--- Supplied entries Enclosed Below ---

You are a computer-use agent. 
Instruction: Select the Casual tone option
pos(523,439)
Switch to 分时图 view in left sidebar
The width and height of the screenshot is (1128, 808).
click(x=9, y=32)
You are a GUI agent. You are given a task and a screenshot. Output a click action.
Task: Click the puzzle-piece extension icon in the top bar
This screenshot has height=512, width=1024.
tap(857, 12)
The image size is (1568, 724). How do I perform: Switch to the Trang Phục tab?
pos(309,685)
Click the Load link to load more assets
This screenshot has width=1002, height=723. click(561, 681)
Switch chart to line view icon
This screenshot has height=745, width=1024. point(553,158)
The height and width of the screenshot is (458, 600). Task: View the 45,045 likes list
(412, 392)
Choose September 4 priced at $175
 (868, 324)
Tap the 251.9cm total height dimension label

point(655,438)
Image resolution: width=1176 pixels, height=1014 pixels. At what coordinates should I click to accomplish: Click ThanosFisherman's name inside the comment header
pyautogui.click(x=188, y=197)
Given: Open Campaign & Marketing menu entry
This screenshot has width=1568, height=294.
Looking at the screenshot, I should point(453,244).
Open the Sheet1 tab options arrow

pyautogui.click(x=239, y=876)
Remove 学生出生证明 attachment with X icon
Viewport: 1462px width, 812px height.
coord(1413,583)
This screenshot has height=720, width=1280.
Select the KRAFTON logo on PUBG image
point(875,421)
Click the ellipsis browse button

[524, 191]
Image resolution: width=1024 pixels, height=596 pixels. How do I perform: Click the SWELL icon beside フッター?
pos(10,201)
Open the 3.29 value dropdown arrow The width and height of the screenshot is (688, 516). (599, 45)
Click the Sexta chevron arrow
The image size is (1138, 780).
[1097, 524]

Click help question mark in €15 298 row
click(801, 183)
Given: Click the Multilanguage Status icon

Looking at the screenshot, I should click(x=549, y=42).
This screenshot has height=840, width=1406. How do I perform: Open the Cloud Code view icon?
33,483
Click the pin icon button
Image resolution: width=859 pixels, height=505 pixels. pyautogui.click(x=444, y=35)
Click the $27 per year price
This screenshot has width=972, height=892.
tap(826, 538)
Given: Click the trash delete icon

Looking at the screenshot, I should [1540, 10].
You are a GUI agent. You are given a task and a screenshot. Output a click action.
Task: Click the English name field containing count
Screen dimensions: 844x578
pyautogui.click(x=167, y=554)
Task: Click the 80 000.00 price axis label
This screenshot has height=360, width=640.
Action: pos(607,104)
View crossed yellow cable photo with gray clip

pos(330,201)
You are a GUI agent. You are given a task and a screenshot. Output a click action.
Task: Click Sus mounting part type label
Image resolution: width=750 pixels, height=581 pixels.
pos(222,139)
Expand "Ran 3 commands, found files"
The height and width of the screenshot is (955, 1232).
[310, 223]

--- End of Enclosed Supplied entries ---

> **Task to complete**
Reproduce all of the records precisely. No word may differ.

> **Exercise answer**
You are a computer-use agent. 
Instruction: Select the Casual tone option
pos(523,439)
Switch to 分时图 view in left sidebar
The width and height of the screenshot is (1128, 808).
click(x=9, y=32)
You are a GUI agent. You are given a task and a screenshot. Output a click action.
Task: Click the puzzle-piece extension icon in the top bar
This screenshot has height=512, width=1024.
tap(857, 12)
The image size is (1568, 724). How do I perform: Switch to the Trang Phục tab?
pos(309,685)
Click the Load link to load more assets
This screenshot has width=1002, height=723. click(561, 681)
Switch chart to line view icon
This screenshot has height=745, width=1024. point(553,158)
The height and width of the screenshot is (458, 600). Task: View the 45,045 likes list
(412, 392)
Choose September 4 priced at $175
 (868, 324)
Tap the 251.9cm total height dimension label

point(655,438)
Image resolution: width=1176 pixels, height=1014 pixels. At what coordinates should I click to accomplish: Click ThanosFisherman's name inside the comment header
pyautogui.click(x=188, y=197)
Given: Open Campaign & Marketing menu entry
This screenshot has width=1568, height=294.
Looking at the screenshot, I should point(453,244).
Open the Sheet1 tab options arrow

pyautogui.click(x=239, y=876)
Remove 学生出生证明 attachment with X icon
Viewport: 1462px width, 812px height.
coord(1413,583)
This screenshot has height=720, width=1280.
Select the KRAFTON logo on PUBG image
point(875,421)
Click the ellipsis browse button

[524, 191]
Image resolution: width=1024 pixels, height=596 pixels. How do I perform: Click the SWELL icon beside フッター?
pos(10,201)
Open the 3.29 value dropdown arrow The width and height of the screenshot is (688, 516). (599, 45)
Click the Sexta chevron arrow
The image size is (1138, 780).
[1097, 524]

Click help question mark in €15 298 row
click(801, 183)
Given: Click the Multilanguage Status icon

Looking at the screenshot, I should click(x=549, y=42).
This screenshot has height=840, width=1406. How do I perform: Open the Cloud Code view icon?
33,483
Click the pin icon button
Image resolution: width=859 pixels, height=505 pixels. pyautogui.click(x=444, y=35)
Click the $27 per year price
This screenshot has width=972, height=892.
tap(826, 538)
Given: Click the trash delete icon

Looking at the screenshot, I should [1540, 10].
You are a GUI agent. You are given a task and a screenshot. Output a click action.
Task: Click the English name field containing count
Screen dimensions: 844x578
pyautogui.click(x=167, y=554)
Task: Click the 80 000.00 price axis label
This screenshot has height=360, width=640.
Action: pos(607,104)
View crossed yellow cable photo with gray clip

pos(330,201)
You are a GUI agent. You are given a task and a screenshot. Output a click action.
Task: Click Sus mounting part type label
Image resolution: width=750 pixels, height=581 pixels.
pos(222,139)
Expand "Ran 3 commands, found files"
The height and width of the screenshot is (955, 1232).
[310, 223]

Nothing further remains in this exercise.